StudySmarter Expert Advice🤫
We think this is how you could land Staff AI Engineer — AI Architecture in London
✨Tip Number 1
Network like a pro! Reach out to folks in the industry, especially those at Elliptic or similar companies. A friendly chat can open doors and give you insights that a job description just can't.
✨Tip Number 2
Show off your skills! If you've got a portfolio or any projects related to AI architecture, make sure to highlight them. Share links during interviews or on your LinkedIn profile to catch their eye.
✨Tip Number 3
Prepare for those tricky questions! Brush up on your knowledge of AI systems, blockchain tech, and production environments. Being able to discuss these topics confidently will set you apart from the crowd.
✨Tip Number 4
Apply through our website! It’s the best way to ensure your application gets seen by the right people. Plus, it shows you're genuinely interested in joining the team at Elliptic.
We think you need these skills to ace Staff AI Engineer — AI Architecture in London
Some tips for your application 🫡
Tailor Your Application:Make sure to customise your CV and cover letter to highlight your experience with AI architecture and production systems. We want to see how your skills align with our needs, so don’t hold back on showcasing relevant projects!
Showcase Your Technical Skills:When applying, be specific about the tools and frameworks you’ve worked with, like LangSmith or Databricks. We’re keen to know how you’ve used these in real-world scenarios, so give us the details!
Communicate Clearly:Strong communication is key for this role. In your application, make sure to express your ideas clearly and concisely. We want to see how you can align stakeholders around architectural decisions, so let your writing reflect that!
Apply Through Our Website:We encourage you to apply directly through our website. It’s the best way for us to receive your application and ensures you’re considered for the role. Plus, it’s super easy – just follow the prompts!
How to prepare for a job interview at ArtOfBlockchain
✨Know Your AI Architecture Inside Out
Make sure you’re well-versed in the key architectural decisions and evaluation frameworks relevant to production-scale AI products. Brush up on your knowledge of tools like LangSmith and Databricks, as being able to discuss their pros and cons will show you’re ready to make evidence-based recommendations.
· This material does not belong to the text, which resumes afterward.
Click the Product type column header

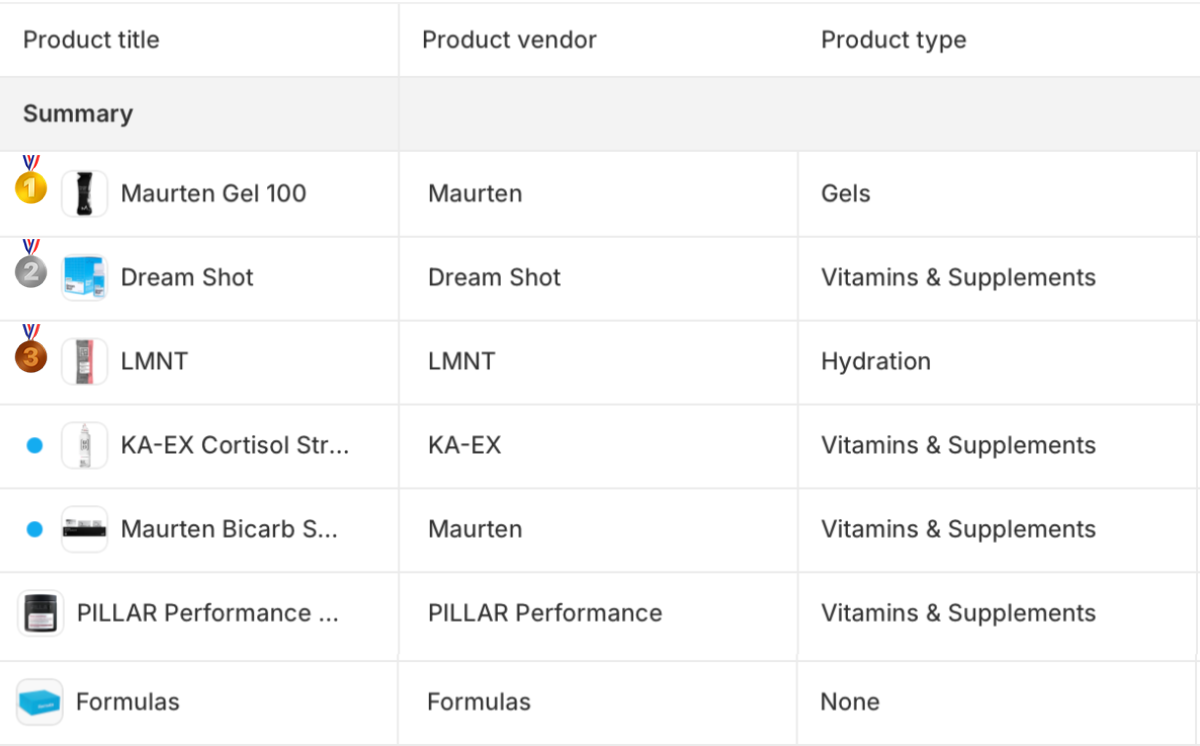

✨Showcase Your Collaboration Skills
This role involves working closely with various teams, so be prepared to discuss how you've successfully collaborated in the past. Share specific examples of how you’ve influenced architectural decisions or worked across teams to achieve a common goal, especially in environments with evolving requirements.
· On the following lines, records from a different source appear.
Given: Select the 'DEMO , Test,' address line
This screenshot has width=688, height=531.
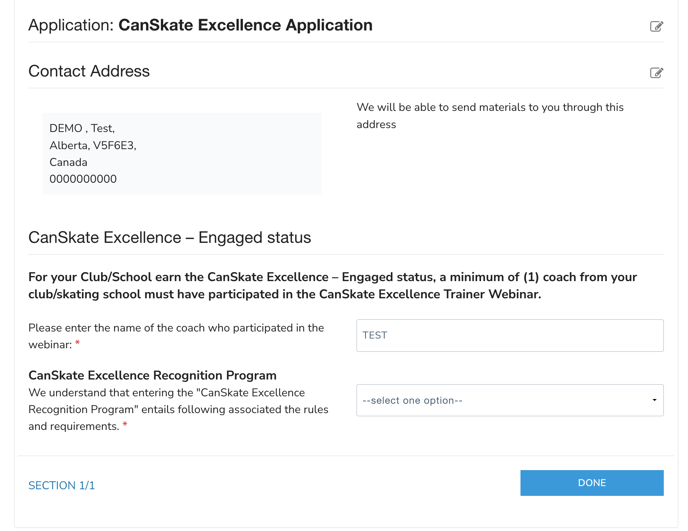Looking at the screenshot, I should [82, 129].
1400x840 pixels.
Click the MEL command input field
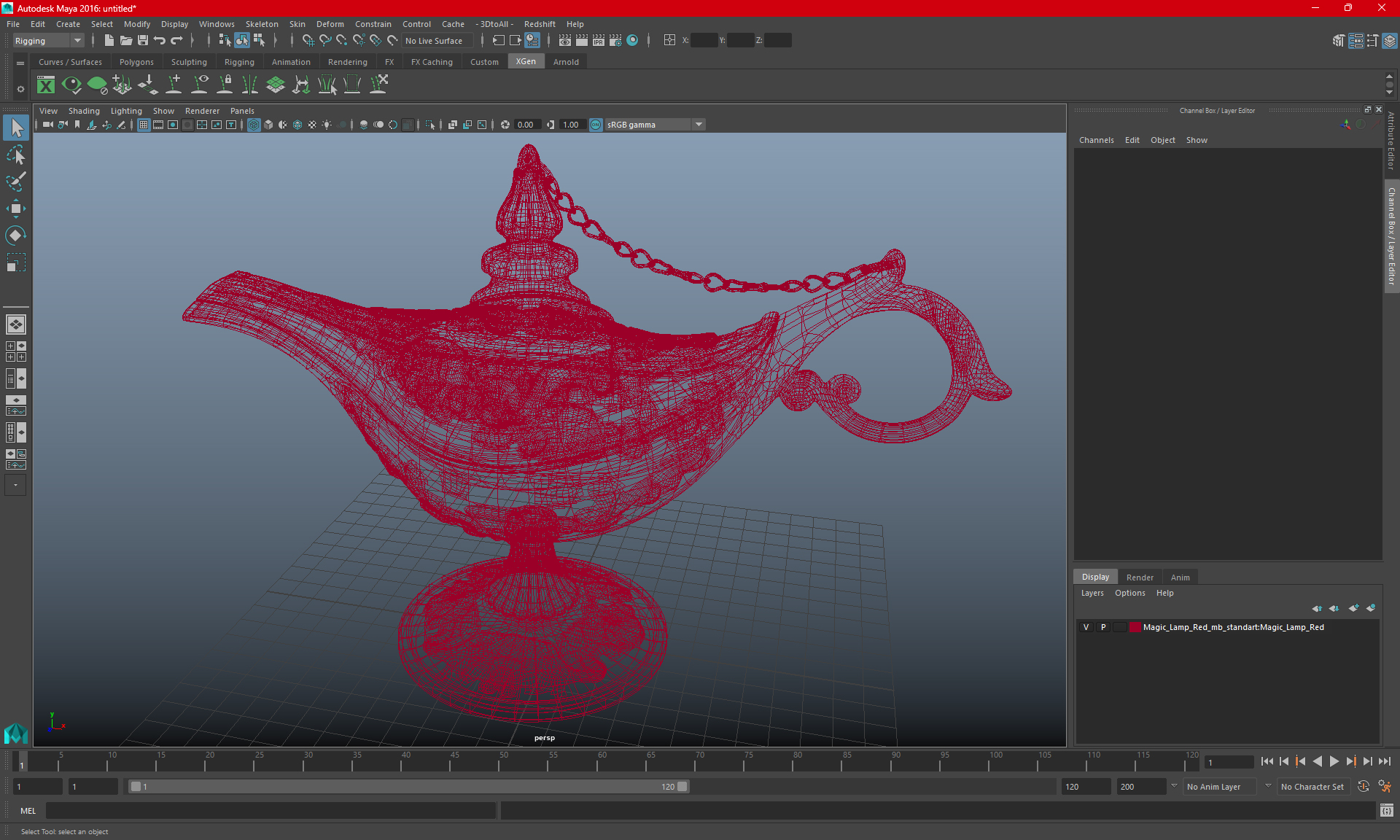point(270,811)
✨Demonstrate Your Decision-Making Process
Be ready to explain your approach to assessing technical trade-offs and guiding long-term architectural direction. Use real-life scenarios to illustrate how you’ve made decisions based on evidence and documented processes, highlighting your understanding of reliability and governance in AI systems.
✨Communicate Clearly and Effectively
Strong communication skills are crucial for this position. Practice articulating complex ideas simply and clearly, especially when discussing architectural decisions. Be prepared to align stakeholders around your proposals, showcasing your ability to advocate for AI adoption and engineering best practices.